• _TASK DETAILS_
Reply with every entry, repeated exactly as given.

Data extracted from a collection:
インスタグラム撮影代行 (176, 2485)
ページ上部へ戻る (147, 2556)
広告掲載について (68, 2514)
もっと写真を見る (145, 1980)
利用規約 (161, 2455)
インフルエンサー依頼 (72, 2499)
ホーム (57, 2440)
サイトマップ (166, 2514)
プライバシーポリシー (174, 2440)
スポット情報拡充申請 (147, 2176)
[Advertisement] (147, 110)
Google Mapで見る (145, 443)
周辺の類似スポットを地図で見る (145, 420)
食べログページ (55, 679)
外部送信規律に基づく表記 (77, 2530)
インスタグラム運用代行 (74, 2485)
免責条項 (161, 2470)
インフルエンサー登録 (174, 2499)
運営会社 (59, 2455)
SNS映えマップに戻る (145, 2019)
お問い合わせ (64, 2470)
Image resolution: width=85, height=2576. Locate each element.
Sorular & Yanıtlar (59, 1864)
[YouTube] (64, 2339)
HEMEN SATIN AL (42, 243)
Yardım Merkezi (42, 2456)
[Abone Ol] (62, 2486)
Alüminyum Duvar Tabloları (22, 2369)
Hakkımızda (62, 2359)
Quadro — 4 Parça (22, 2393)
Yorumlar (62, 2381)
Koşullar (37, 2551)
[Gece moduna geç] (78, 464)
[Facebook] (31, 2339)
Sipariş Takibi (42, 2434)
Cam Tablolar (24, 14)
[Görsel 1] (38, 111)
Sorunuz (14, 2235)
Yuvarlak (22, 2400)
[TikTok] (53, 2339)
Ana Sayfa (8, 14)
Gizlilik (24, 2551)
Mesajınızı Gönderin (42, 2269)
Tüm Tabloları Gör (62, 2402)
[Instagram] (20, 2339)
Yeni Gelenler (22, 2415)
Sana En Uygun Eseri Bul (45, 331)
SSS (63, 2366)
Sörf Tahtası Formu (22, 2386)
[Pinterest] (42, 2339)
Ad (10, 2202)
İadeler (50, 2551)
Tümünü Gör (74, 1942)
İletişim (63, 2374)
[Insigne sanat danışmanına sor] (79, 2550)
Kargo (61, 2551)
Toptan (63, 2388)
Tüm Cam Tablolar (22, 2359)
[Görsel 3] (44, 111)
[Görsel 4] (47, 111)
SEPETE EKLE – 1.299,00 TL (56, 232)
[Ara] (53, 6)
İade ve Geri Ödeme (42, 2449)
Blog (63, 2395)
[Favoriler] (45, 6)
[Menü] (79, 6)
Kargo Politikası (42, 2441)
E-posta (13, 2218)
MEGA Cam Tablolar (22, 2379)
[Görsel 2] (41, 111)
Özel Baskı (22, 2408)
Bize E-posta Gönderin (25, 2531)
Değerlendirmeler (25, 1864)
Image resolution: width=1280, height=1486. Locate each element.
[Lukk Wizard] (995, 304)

• _EXERCISE OUTPUT_
インスタグラム撮影代行 (176, 2485)
ページ上部へ戻る (147, 2556)
広告掲載について (68, 2514)
もっと写真を見る (145, 1980)
利用規約 (161, 2455)
インフルエンサー依頼 (72, 2499)
ホーム (57, 2440)
サイトマップ (166, 2514)
プライバシーポリシー (174, 2440)
スポット情報拡充申請 (147, 2176)
[Advertisement] (147, 110)
Google Mapで見る (145, 443)
周辺の類似スポットを地図で見る (145, 420)
食べログページ (55, 679)
外部送信規律に基づく表記 (77, 2530)
インスタグラム運用代行 (74, 2485)
免責条項 (161, 2470)
インフルエンサー登録 (174, 2499)
運営会社 (59, 2455)
SNS映えマップに戻る (145, 2019)
お問い合わせ (64, 2470)
Image resolution: width=85, height=2576. Locate each element.
Sorular & Yanıtlar (59, 1864)
[YouTube] (64, 2339)
HEMEN SATIN AL (42, 243)
Yardım Merkezi (42, 2456)
[Abone Ol] (62, 2486)
Alüminyum Duvar Tabloları (22, 2369)
Hakkımızda (62, 2359)
Quadro — 4 Parça (22, 2393)
Yorumlar (62, 2381)
Koşullar (37, 2551)
[Gece moduna geç] (78, 464)
[Facebook] (31, 2339)
Sipariş Takibi (42, 2434)
Cam Tablolar (24, 14)
[Görsel 1] (38, 111)
Sorunuz (14, 2235)
Yuvarlak (22, 2400)
[TikTok] (53, 2339)
Ana Sayfa (8, 14)
Gizlilik (24, 2551)
Mesajınızı Gönderin (42, 2269)
Tüm Tabloları Gör (62, 2402)
[Instagram] (20, 2339)
Yeni Gelenler (22, 2415)
Sana En Uygun Eseri Bul (45, 331)
SSS (63, 2366)
Sörf Tahtası Formu (22, 2386)
[Pinterest] (42, 2339)
Ad (10, 2202)
İadeler (50, 2551)
Tümünü Gör (74, 1942)
İletişim (63, 2374)
[Insigne sanat danışmanına sor] (79, 2550)
Kargo (61, 2551)
Toptan (63, 2388)
Tüm Cam Tablolar (22, 2359)
[Görsel 3] (44, 111)
[Görsel 4] (47, 111)
SEPETE EKLE – 1.299,00 TL (56, 232)
[Ara] (53, 6)
İade ve Geri Ödeme (42, 2449)
Blog (63, 2395)
[Favoriler] (45, 6)
[Menü] (79, 6)
Kargo Politikası (42, 2441)
E-posta (13, 2218)
MEGA Cam Tablolar (22, 2379)
[Görsel 2] (41, 111)
Özel Baskı (22, 2408)
Bize E-posta Gönderin (25, 2531)
Değerlendirmeler (25, 1864)
Image resolution: width=1280, height=1486. Locate each element.
[Lukk Wizard] (995, 304)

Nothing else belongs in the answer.